Pues sí, eso parece. Según he leído en el science daily, Multitasking Is Hardest In The Early Morning, nos cuesta más hacer varias cosas a la vez cuanto más cerca estamos de habernos despertado del sueño. Hablamos de tareas mentales, no físicas, o sea, en concentrarnos en varias cosas a la vez.

Hay dos mecanismos de nuestro cuerpo que controlan el sueño. El primero es el sistema homeostático, que regula nuestra necesidad de dormir, acumula cansancio, por así decirlo. Durante el día el cuerpo humano va acumulando ganas de dormir, o sea que mientras más tiempo estamos despiertos, más grande es nuestra necesidad de dormir. Creemos que tenemos el control de cuando nos vamos a dormir y cuando nos levantamos, pero eso es cierto solo a medias. Cuando la presión homeostática se va haciendo más y más grande, las neuronas de nuestro cerebro pasan una a una sin nuestra intervención a “fase sueño”, por eso algunas veces nos dormimos en clase, o en alguna reunión, o al volante, por desgracia.

El segundo es el ritmo circadiano, que opera como un reloj interno de 24 horas que nos indica cuando es de día y cuando es de noche.
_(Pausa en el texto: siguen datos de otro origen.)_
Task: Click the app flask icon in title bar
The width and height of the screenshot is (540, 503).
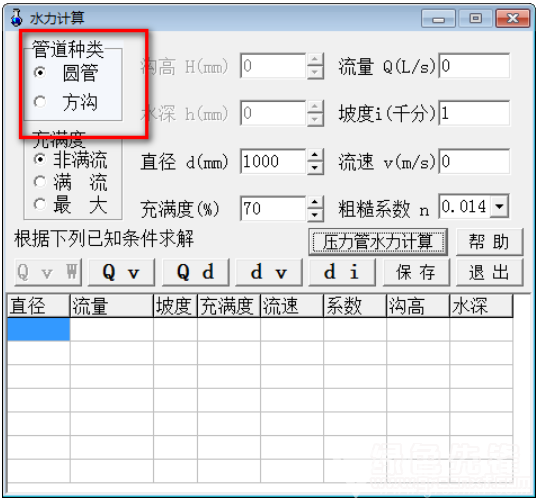Action: point(16,18)
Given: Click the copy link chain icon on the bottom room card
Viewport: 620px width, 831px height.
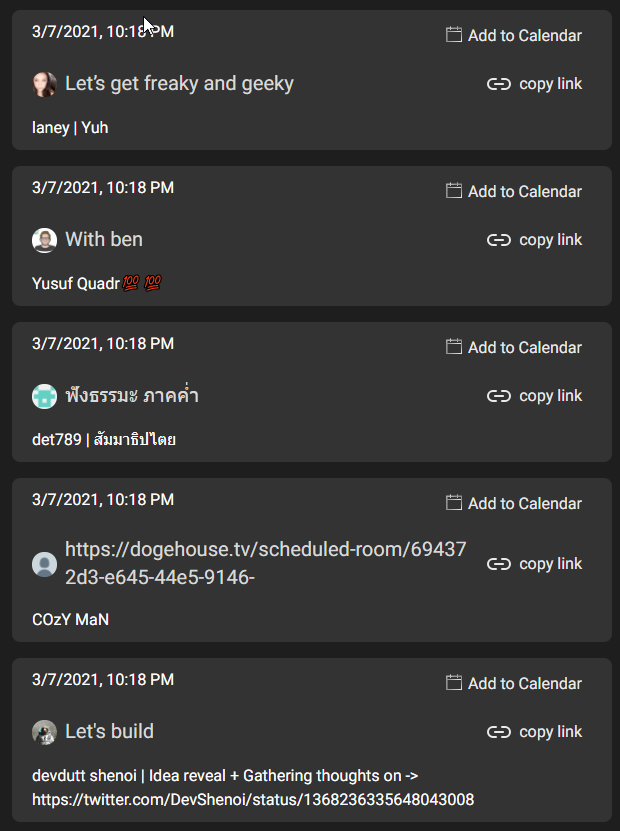Looking at the screenshot, I should click(x=498, y=731).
Funciona de manera inversa al homeostático, o sea que nos envía la señal más fuerte para dormir justamente cuando nos hemos de levantar, y la de estar despiertos de una a tres horas antes de que el homeostático nos diga que nos vayamos a dormir. No se sabe porque esto funciona así, pero se cree que tiene que ver con que, a diferencia de otros animales, nosotros no estamos todo el día dormitando o dando cabezadas. Este sistema nos permite estar despiertos y alerta durante el día, y tener un sueño continuo profundo de varias horas sin despertarnos por a noche, a diferencia justamente de otros animales, que dormitan durante el día y tienen un sueño ligero por la noche.

Al mediodía, cuando ya tenemos una acumulación importante de sistema homeostático para dormir, el ritmo circadiano aun no está activo, por lo que muchos necesitamos una siesta, o nos tomamos un café, que bloquea los receptores del cerebro que nos hacen tener sueño. Cuando va llegando la hora de irse a dormir, nuestro cerebro bloquea el ritmo circadiano para que podamos conciliar el sueño. Por eso es tan importante irnos a dormir más o menos a la misma hora, y por eso, si se nos pasa la hora nos desvelamos a veces. Además es muy importante estar relajados un tiempo antes de irnos a la cama, para que los ciclos puedan actuar correctamente. Si por ejemplo hemos estado en una reunión hasta poco antes de irnos a dormir, este nivel de alerta ha cortado los mecanismo y nos cuesta conciliar el sueño.

Justamente este ritmo circadiano es el que no nos permite concentrarnos en varias tareas por la mañana. Es por eso también que muchos accidentes de coche se producen por la mañana a primera hora. Nuestra capacidad de estar atentos a dos cosas a la vez es menor, nuestros reflejos no funcionan al 100%, y eso hace que conducir sea más peligroso.

En otro post hablaré de las consecuencias que produce la falta de sueño. Sobre todo aplicado a mí campo, porque todos nos hemos quedado sin dormir alguna noche por proyectos informáticos mal planificados o por problemas inesperados.